_TASK DESCRIPTION_.
A word-for-word reproduction of the listing is required.

*** Opening of THE INPUT ***

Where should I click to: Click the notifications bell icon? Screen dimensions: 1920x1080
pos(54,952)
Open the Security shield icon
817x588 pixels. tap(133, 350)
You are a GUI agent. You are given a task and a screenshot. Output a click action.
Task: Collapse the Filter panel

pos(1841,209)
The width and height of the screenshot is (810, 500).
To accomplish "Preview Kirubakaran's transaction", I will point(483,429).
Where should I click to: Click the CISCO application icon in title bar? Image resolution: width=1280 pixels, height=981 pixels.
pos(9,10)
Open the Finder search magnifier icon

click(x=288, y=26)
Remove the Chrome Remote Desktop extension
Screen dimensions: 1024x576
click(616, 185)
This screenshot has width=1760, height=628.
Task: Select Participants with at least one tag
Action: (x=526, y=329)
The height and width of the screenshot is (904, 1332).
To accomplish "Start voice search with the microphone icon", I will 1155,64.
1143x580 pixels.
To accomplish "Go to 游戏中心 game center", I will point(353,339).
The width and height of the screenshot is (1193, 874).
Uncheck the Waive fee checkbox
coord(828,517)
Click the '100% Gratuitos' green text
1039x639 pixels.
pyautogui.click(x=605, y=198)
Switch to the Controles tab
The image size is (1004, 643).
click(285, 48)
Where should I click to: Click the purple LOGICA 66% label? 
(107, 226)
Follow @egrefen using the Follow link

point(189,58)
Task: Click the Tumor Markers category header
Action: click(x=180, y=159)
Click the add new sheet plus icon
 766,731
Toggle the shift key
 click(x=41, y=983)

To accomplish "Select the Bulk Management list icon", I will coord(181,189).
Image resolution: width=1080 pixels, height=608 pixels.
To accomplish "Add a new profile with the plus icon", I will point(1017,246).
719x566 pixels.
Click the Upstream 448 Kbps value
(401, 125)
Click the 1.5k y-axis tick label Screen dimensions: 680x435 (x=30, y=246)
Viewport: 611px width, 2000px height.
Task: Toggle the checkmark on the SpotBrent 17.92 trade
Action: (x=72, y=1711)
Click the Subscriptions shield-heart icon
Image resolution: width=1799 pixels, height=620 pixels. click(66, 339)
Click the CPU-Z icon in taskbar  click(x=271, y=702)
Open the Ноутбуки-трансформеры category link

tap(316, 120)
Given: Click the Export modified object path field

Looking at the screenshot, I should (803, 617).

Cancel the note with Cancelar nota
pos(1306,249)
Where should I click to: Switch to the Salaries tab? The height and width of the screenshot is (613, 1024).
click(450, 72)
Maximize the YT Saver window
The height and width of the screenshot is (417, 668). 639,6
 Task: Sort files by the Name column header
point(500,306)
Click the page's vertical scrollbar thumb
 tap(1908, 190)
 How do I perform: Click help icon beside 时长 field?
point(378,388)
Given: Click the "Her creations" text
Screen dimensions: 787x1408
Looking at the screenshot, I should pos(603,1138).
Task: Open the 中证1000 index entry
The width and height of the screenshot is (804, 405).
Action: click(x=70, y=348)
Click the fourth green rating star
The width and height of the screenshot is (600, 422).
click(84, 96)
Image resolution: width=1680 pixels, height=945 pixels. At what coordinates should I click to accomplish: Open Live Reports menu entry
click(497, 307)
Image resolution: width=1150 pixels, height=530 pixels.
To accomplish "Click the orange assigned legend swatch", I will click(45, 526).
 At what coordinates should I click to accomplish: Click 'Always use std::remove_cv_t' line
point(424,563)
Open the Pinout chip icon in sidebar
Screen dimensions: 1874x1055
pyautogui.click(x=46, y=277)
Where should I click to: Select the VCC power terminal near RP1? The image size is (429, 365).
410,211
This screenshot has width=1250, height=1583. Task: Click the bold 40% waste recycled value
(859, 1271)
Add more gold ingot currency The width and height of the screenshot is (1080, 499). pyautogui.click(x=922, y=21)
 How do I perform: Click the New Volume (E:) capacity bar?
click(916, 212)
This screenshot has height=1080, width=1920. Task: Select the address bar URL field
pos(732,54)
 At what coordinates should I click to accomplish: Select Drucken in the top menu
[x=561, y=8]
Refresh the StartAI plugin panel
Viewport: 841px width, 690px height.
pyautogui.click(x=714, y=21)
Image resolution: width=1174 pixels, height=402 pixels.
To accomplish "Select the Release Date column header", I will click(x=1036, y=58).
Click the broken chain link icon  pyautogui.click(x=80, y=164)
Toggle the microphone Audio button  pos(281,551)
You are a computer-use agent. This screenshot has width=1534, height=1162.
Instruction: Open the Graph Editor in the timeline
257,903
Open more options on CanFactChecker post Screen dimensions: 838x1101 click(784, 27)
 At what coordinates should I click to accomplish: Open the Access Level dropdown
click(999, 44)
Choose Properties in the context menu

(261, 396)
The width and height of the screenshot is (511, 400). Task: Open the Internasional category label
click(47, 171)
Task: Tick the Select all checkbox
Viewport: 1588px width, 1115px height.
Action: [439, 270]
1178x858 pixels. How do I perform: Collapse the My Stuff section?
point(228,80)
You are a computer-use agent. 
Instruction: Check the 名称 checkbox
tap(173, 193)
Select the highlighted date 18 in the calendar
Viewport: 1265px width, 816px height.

*** Close of THE INPUT ***

_THE COMPLETED TASK_.
Where should I click to: Click the notifications bell icon? Screen dimensions: 1920x1080
pos(54,952)
Open the Security shield icon
817x588 pixels. tap(133, 350)
You are a GUI agent. You are given a task and a screenshot. Output a click action.
Task: Collapse the Filter panel

pos(1841,209)
The width and height of the screenshot is (810, 500).
To accomplish "Preview Kirubakaran's transaction", I will point(483,429).
Where should I click to: Click the CISCO application icon in title bar? Image resolution: width=1280 pixels, height=981 pixels.
pos(9,10)
Open the Finder search magnifier icon

click(x=288, y=26)
Remove the Chrome Remote Desktop extension
Screen dimensions: 1024x576
click(616, 185)
This screenshot has width=1760, height=628.
Task: Select Participants with at least one tag
Action: (x=526, y=329)
The height and width of the screenshot is (904, 1332).
To accomplish "Start voice search with the microphone icon", I will 1155,64.
1143x580 pixels.
To accomplish "Go to 游戏中心 game center", I will point(353,339).
The width and height of the screenshot is (1193, 874).
Uncheck the Waive fee checkbox
coord(828,517)
Click the '100% Gratuitos' green text
1039x639 pixels.
pyautogui.click(x=605, y=198)
Switch to the Controles tab
The image size is (1004, 643).
click(285, 48)
Where should I click to: Click the purple LOGICA 66% label? 
(107, 226)
Follow @egrefen using the Follow link

point(189,58)
Task: Click the Tumor Markers category header
Action: click(x=180, y=159)
Click the add new sheet plus icon
 766,731
Toggle the shift key
 click(x=41, y=983)

To accomplish "Select the Bulk Management list icon", I will coord(181,189).
Image resolution: width=1080 pixels, height=608 pixels.
To accomplish "Add a new profile with the plus icon", I will point(1017,246).
719x566 pixels.
Click the Upstream 448 Kbps value
(401, 125)
Click the 1.5k y-axis tick label Screen dimensions: 680x435 (x=30, y=246)
Viewport: 611px width, 2000px height.
Task: Toggle the checkmark on the SpotBrent 17.92 trade
Action: (x=72, y=1711)
Click the Subscriptions shield-heart icon
Image resolution: width=1799 pixels, height=620 pixels. click(66, 339)
Click the CPU-Z icon in taskbar  click(x=271, y=702)
Open the Ноутбуки-трансформеры category link

tap(316, 120)
Given: Click the Export modified object path field

Looking at the screenshot, I should (803, 617).

Cancel the note with Cancelar nota
pos(1306,249)
Where should I click to: Switch to the Salaries tab? The height and width of the screenshot is (613, 1024).
click(450, 72)
Maximize the YT Saver window
The height and width of the screenshot is (417, 668). 639,6
 Task: Sort files by the Name column header
point(500,306)
Click the page's vertical scrollbar thumb
 tap(1908, 190)
 How do I perform: Click help icon beside 时长 field?
point(378,388)
Given: Click the "Her creations" text
Screen dimensions: 787x1408
Looking at the screenshot, I should pos(603,1138).
Task: Open the 中证1000 index entry
The width and height of the screenshot is (804, 405).
Action: click(x=70, y=348)
Click the fourth green rating star
The width and height of the screenshot is (600, 422).
click(84, 96)
Image resolution: width=1680 pixels, height=945 pixels. At what coordinates should I click to accomplish: Open Live Reports menu entry
click(497, 307)
Image resolution: width=1150 pixels, height=530 pixels.
To accomplish "Click the orange assigned legend swatch", I will click(45, 526).
 At what coordinates should I click to accomplish: Click 'Always use std::remove_cv_t' line
point(424,563)
Open the Pinout chip icon in sidebar
Screen dimensions: 1874x1055
pyautogui.click(x=46, y=277)
Where should I click to: Select the VCC power terminal near RP1? The image size is (429, 365).
410,211
This screenshot has width=1250, height=1583. Task: Click the bold 40% waste recycled value
(859, 1271)
Add more gold ingot currency The width and height of the screenshot is (1080, 499). pyautogui.click(x=922, y=21)
 How do I perform: Click the New Volume (E:) capacity bar?
click(916, 212)
This screenshot has height=1080, width=1920. Task: Select the address bar URL field
pos(732,54)
 At what coordinates should I click to accomplish: Select Drucken in the top menu
[x=561, y=8]
Refresh the StartAI plugin panel
Viewport: 841px width, 690px height.
pyautogui.click(x=714, y=21)
Image resolution: width=1174 pixels, height=402 pixels.
To accomplish "Select the Release Date column header", I will click(x=1036, y=58).
Click the broken chain link icon  pyautogui.click(x=80, y=164)
Toggle the microphone Audio button  pos(281,551)
You are a computer-use agent. This screenshot has width=1534, height=1162.
Instruction: Open the Graph Editor in the timeline
257,903
Open more options on CanFactChecker post Screen dimensions: 838x1101 click(784, 27)
 At what coordinates should I click to accomplish: Open the Access Level dropdown
click(999, 44)
Choose Properties in the context menu

(261, 396)
The width and height of the screenshot is (511, 400). Task: Open the Internasional category label
click(47, 171)
Task: Tick the Select all checkbox
Viewport: 1588px width, 1115px height.
Action: [439, 270]
1178x858 pixels. How do I perform: Collapse the My Stuff section?
point(228,80)
You are a computer-use agent. 
Instruction: Check the 名称 checkbox
tap(173, 193)
Select the highlighted date 18 in the calendar
Viewport: 1265px width, 816px height.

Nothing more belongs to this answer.